▶ _ASSIGNMENT_
Skip every picture and copy only the lines from the one containing "Task: Click the Go to task 2 button" to the final line of the records below.

Dataset entries:
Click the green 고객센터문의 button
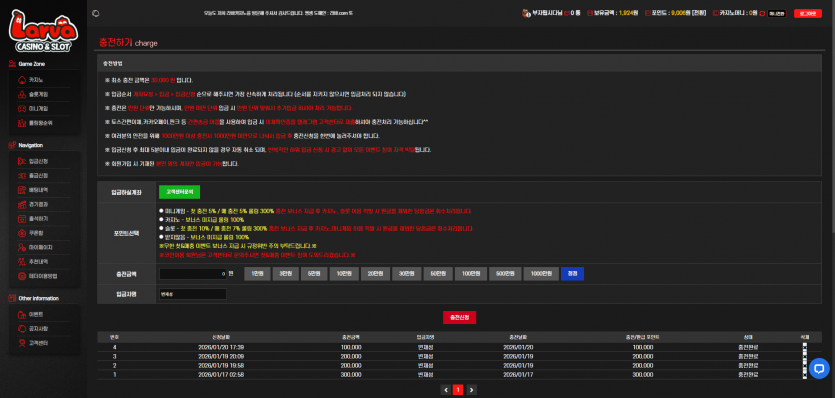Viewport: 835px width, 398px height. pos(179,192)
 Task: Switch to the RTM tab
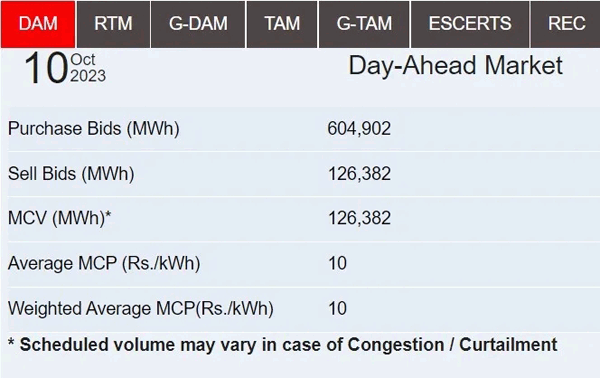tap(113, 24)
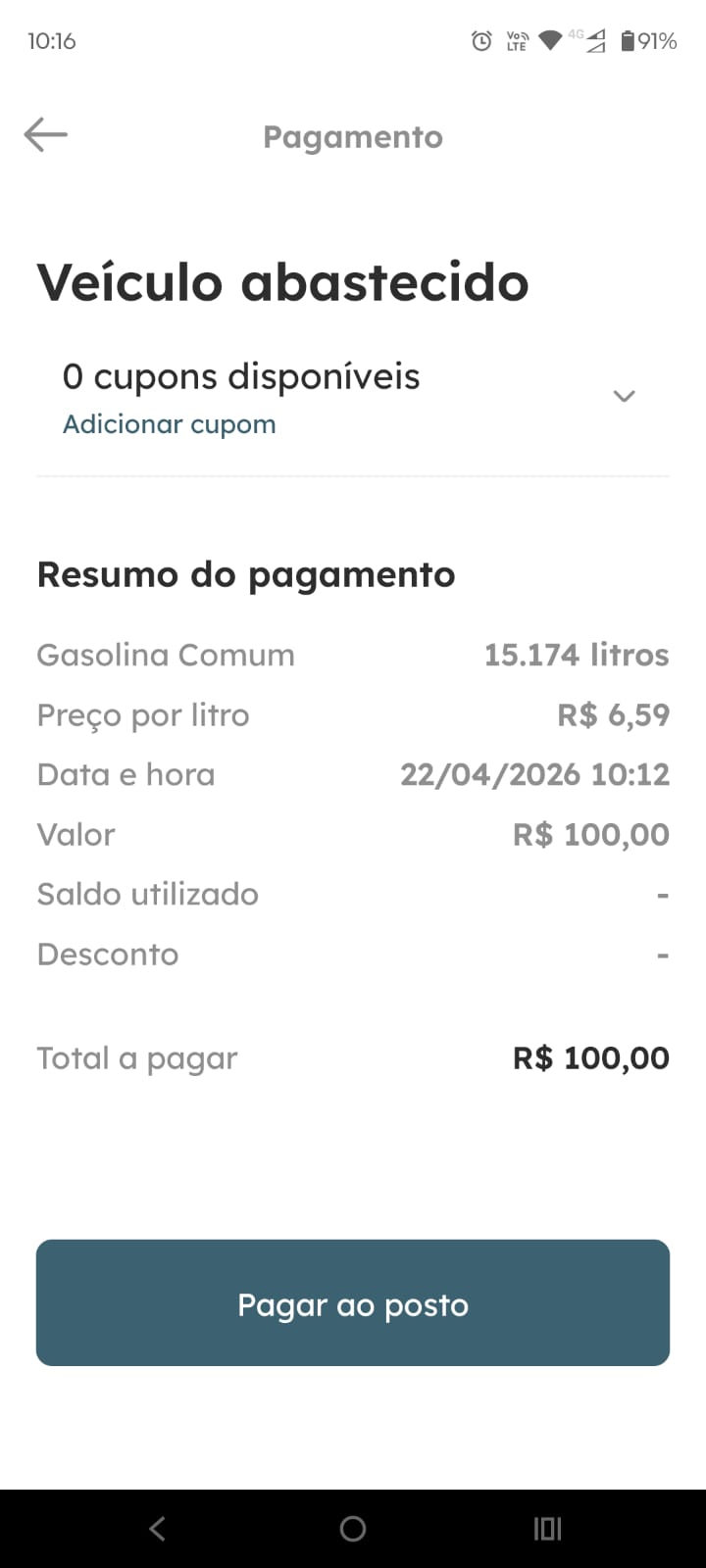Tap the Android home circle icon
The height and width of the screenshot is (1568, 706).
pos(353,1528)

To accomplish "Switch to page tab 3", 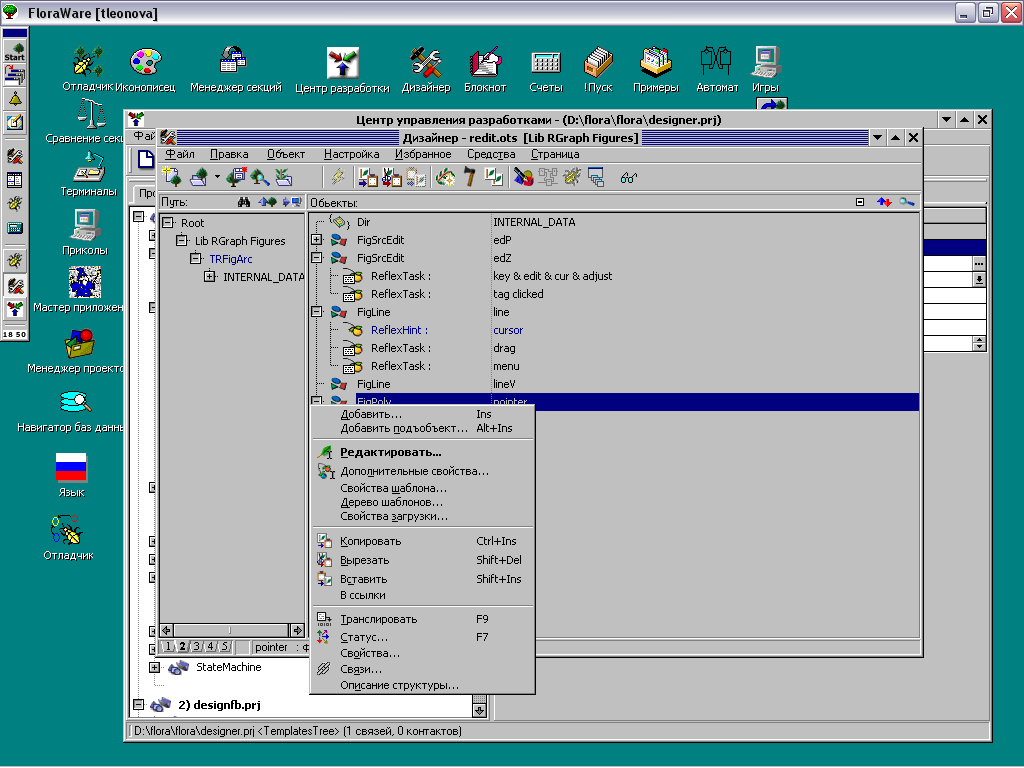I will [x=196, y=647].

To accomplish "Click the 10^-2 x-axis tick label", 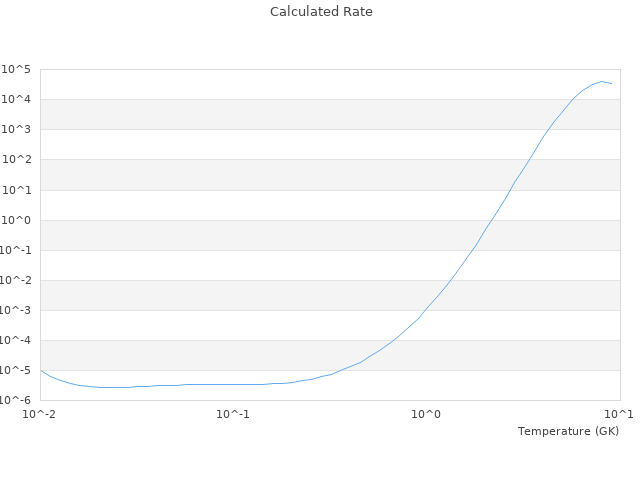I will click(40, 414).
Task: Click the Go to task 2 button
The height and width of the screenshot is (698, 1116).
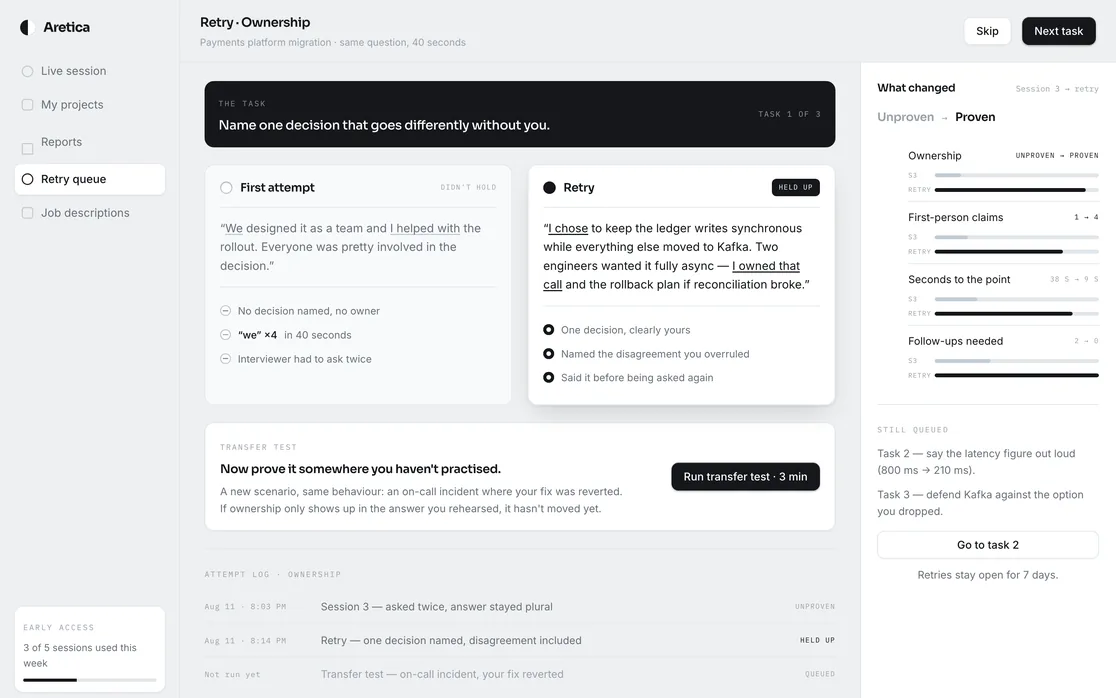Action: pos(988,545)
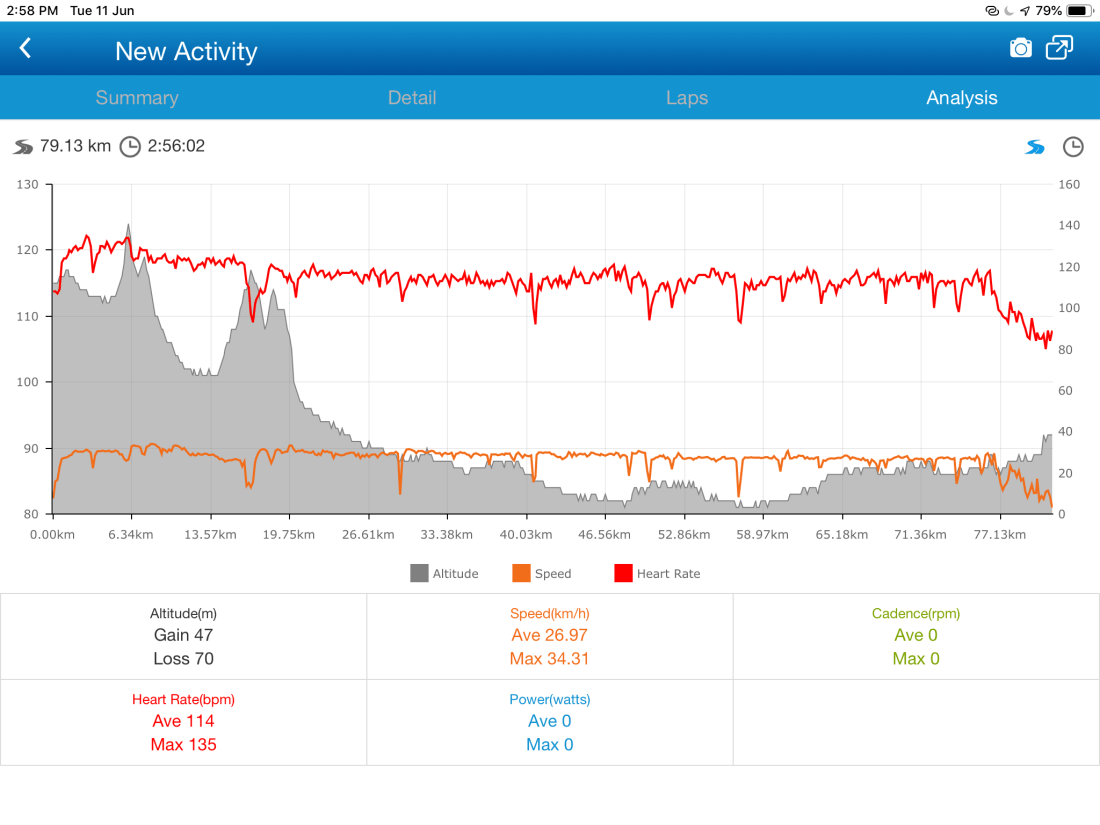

▶ _FINAL ANSWER_
Task: Click the Go to task 2 button
The height and width of the screenshot is (698, 1116).
Action: pos(988,545)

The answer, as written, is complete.